**YOUR OBJECTIVE:** Report all lines in the records that hold the string "will".
GIVEN INFORMATION section start
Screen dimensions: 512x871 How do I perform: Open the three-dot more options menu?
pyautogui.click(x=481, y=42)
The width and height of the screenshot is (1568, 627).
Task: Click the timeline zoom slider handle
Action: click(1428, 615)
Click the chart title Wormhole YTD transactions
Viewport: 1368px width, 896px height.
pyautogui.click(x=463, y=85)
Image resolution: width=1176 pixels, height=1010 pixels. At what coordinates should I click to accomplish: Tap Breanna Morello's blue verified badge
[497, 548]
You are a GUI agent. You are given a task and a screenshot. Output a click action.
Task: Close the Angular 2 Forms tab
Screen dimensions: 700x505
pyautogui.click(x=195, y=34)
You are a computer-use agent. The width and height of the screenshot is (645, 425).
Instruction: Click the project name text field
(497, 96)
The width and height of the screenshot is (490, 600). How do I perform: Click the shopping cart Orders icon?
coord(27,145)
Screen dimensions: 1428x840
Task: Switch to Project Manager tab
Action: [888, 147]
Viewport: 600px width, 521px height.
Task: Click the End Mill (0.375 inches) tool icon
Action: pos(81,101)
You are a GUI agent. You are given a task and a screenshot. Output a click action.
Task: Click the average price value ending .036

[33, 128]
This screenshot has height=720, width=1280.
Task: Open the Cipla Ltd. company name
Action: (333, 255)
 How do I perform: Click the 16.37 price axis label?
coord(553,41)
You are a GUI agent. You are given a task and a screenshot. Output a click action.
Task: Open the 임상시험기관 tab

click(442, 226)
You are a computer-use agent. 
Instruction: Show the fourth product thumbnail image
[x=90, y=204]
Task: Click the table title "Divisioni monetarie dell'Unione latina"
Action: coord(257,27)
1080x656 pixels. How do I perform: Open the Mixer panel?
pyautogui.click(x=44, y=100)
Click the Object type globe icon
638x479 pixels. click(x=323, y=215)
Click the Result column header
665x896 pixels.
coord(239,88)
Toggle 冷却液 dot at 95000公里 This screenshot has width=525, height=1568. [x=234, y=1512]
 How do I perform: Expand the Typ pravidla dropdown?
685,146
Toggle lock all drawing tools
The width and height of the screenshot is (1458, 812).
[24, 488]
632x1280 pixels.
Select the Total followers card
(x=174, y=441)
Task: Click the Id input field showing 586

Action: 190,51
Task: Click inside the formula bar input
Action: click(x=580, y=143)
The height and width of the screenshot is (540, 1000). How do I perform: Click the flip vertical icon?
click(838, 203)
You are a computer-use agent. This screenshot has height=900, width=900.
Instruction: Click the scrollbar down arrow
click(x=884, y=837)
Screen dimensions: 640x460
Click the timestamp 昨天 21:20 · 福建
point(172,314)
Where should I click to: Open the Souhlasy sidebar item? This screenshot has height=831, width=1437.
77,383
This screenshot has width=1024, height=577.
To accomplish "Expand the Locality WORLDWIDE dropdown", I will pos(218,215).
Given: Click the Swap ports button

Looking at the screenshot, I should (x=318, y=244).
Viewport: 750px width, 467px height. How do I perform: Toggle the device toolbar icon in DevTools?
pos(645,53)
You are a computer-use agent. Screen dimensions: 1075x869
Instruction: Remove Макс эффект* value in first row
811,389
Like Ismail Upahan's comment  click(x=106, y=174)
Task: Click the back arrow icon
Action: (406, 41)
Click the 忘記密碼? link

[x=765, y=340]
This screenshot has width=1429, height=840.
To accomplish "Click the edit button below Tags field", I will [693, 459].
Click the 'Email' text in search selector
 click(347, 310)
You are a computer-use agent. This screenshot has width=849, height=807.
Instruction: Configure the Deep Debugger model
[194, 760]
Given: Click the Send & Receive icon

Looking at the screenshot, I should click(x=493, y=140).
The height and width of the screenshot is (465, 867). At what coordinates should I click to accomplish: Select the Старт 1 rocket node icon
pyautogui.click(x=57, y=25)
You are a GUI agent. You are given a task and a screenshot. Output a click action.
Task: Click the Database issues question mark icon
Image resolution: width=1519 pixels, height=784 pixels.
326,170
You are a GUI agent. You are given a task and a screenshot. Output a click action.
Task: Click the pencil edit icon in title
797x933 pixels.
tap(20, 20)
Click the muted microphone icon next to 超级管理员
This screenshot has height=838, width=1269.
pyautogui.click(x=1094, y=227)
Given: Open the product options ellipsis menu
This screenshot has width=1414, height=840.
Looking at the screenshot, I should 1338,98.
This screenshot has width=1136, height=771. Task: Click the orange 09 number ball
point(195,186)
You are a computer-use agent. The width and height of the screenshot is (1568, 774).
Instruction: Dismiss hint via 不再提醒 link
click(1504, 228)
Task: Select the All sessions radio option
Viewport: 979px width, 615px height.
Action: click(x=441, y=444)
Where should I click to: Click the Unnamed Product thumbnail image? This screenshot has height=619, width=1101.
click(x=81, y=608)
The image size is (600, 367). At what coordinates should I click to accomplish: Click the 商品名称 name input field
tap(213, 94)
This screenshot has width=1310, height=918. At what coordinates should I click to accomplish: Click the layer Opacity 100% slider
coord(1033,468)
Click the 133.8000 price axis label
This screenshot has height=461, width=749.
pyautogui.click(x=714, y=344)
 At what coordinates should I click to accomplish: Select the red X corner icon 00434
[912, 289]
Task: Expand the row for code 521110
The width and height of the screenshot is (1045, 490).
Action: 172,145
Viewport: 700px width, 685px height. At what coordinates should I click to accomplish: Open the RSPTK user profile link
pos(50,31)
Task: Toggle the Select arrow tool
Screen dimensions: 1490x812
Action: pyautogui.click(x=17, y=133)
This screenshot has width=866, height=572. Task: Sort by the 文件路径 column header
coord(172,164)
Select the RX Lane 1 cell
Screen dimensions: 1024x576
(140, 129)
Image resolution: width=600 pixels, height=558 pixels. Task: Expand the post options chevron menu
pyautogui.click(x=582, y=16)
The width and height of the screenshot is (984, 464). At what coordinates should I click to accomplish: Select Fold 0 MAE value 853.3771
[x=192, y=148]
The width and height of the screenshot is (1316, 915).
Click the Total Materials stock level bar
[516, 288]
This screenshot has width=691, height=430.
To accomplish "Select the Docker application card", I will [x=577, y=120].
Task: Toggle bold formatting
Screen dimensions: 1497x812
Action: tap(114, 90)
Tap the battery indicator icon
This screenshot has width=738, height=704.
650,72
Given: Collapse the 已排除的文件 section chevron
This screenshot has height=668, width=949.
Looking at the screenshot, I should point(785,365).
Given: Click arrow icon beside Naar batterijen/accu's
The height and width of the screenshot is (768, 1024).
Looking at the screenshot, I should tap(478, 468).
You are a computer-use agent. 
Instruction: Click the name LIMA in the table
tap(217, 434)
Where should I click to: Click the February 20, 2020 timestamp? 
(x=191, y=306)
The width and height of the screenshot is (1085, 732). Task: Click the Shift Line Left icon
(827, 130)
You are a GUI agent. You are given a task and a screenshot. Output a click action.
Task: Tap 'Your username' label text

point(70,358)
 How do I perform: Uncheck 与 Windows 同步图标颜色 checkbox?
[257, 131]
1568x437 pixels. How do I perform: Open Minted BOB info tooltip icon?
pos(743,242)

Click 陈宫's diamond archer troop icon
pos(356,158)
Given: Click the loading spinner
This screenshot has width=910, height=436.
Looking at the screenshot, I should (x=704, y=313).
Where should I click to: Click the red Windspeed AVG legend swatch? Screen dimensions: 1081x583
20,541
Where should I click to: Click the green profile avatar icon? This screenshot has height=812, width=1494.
GIVEN INFORMATION section end
**SOLVED PROBLEM:**
To accomplish "Expand the Locality WORLDWIDE dropdown", I will pos(218,215).
To accomplish "Click the edit button below Tags field", I will [693, 459].
To accomplish "Select the Docker application card", I will [x=577, y=120].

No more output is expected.